▶ PROBLEM DETAILS: Each line containing the word "computer" must be copied from the material below.

EXTRACTED RECORDS Block Start

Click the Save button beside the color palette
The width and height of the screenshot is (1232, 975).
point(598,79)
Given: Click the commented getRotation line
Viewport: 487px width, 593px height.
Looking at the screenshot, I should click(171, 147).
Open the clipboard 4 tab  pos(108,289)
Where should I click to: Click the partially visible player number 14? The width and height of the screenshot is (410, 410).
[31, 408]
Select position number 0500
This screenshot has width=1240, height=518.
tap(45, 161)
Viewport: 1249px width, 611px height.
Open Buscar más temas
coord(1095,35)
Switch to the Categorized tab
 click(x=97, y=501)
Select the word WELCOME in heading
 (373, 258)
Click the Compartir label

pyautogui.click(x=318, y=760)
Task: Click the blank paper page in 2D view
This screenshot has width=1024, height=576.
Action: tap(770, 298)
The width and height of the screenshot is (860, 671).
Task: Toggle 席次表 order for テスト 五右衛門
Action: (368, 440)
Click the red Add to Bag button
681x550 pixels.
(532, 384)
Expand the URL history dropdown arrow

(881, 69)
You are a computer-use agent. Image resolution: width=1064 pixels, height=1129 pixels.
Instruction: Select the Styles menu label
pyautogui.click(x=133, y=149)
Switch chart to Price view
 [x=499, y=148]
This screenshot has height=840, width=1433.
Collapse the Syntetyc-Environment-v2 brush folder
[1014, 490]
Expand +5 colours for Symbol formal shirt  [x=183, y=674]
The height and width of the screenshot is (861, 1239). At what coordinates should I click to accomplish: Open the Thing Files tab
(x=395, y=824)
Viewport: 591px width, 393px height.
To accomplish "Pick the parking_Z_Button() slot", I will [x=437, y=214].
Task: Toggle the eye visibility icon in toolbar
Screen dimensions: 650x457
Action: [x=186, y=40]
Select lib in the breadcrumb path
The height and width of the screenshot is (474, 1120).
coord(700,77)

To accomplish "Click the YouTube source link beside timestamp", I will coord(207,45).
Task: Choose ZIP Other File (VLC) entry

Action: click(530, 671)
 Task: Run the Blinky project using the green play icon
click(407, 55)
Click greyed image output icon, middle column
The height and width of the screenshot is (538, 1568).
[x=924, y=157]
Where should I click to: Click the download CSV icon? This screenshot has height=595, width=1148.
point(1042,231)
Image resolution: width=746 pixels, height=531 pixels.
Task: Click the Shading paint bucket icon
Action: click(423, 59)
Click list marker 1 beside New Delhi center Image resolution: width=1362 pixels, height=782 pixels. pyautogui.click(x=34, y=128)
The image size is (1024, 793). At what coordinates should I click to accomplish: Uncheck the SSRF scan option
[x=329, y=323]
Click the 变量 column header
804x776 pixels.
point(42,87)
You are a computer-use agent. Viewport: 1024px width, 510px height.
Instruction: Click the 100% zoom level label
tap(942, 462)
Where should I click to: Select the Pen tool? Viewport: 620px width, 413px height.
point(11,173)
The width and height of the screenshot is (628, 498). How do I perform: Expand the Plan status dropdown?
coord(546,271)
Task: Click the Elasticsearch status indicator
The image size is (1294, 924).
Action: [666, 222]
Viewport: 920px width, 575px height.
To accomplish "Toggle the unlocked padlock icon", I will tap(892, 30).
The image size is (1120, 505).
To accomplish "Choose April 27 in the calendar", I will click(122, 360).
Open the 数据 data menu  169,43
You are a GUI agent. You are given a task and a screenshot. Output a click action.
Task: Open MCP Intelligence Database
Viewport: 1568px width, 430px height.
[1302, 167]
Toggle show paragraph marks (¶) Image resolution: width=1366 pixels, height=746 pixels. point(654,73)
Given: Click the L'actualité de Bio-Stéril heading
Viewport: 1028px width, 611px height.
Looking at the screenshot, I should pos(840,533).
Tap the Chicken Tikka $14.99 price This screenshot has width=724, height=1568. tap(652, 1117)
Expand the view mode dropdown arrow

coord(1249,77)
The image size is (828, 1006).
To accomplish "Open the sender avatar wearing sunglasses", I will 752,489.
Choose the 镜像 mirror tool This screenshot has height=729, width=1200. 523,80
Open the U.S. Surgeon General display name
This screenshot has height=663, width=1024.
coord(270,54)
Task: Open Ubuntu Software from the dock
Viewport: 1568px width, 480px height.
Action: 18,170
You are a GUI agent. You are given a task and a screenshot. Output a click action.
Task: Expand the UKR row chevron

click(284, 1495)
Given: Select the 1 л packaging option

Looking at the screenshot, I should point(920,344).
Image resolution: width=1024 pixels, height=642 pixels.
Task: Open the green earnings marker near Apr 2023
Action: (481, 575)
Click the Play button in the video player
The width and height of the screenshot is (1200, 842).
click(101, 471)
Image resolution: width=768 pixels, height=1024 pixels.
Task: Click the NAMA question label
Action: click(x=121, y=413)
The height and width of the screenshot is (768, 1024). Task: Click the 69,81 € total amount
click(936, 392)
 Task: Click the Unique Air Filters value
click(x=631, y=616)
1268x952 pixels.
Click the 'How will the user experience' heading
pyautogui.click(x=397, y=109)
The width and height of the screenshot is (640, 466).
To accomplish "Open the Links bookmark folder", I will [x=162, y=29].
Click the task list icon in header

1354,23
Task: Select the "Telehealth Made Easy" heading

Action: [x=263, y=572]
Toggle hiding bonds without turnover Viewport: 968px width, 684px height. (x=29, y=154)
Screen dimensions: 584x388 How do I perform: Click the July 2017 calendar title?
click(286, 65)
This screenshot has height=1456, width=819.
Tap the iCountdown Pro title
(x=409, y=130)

EXTRACTED RECORDS Block End

▶ RESULT BELOW:
You are a computer-use agent. Image resolution: width=1064 pixels, height=1129 pixels.
You are a computer-use agent. Viewport: 1024px width, 510px height.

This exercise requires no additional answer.